Lion One Metals Limited (TSX-V: LIO) (OTCQX: LOMLF) is pleased to announce that it has closed the second tranche of its previously announced non-brokered private placement offering of convertible debenture units of the Company  for gross proceeds of $14 million and its upsized non-brokered private placement of units for gross proceeds of $3.5 million for aggregate gross proceeds of $17.5 million. The second tranche closing consisted of 1,500 Debenture Units for incremental gross proceeds of $1.5 million and 5,475,505 Units for incremental gross proceeds of $0.71 million.

 

Pursuant to the Offering, the Company issued 14,000 Debenture Units at a price of $1,000 per Debenture Unit. Each Debenture Unit consisted of (i) one 10% subordinated secured convertible debenture having a face value of $1,000, convertible at a conversion price of $0.13 per Common Share into 7,692.3 Common Shares with a maturity date of 4 years from issuance; and (ii) 7,692.3 Common Share (as defined below) purchase warrants, each entitling the holder to purchase one Common Share at an exercise price of $0.175 per Common Share for a period of 4 years from issuance.

 

Pursuant to the Private Placement, the Company issued 26,923,080 Units at a price of $0.13 per Unit. Each Unit consisted of one common share of the Company and one Common Share purchase warrant. Each Private Placement Warrant will entitle the holder thereof to acquire one Common Share at an exercise price of $0.175 per Common Share for a period of three years from the date of issuance.

 

The Company intends to use the net proceeds from the Offering and Private Placement to satisfy upcoming payment obligations under the Company’s senior secured loan facility with Nebari Gold Fund I, LP, Nebari Natural Resources Credit Fund I, LP, and Nebari Natural Resources Credit Fund II, LP and to cure the Company’s ongoing working capital covenant default under the Facility. Any additional proceeds will be used for general corporate and working capital purposes.

**Supplied data**

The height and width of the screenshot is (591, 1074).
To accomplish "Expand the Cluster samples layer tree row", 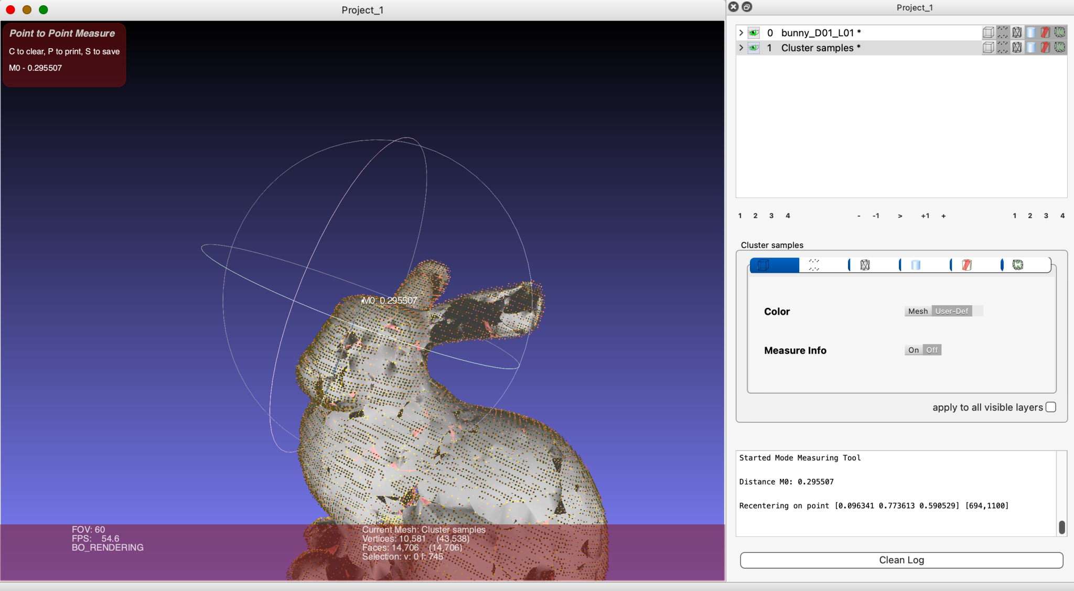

**Task instructions**
In the Lion One Metals financing announcement above, for how long after issuance can each Private Placement Warrant be exercised?

**Response**
For three years from the date of issuance.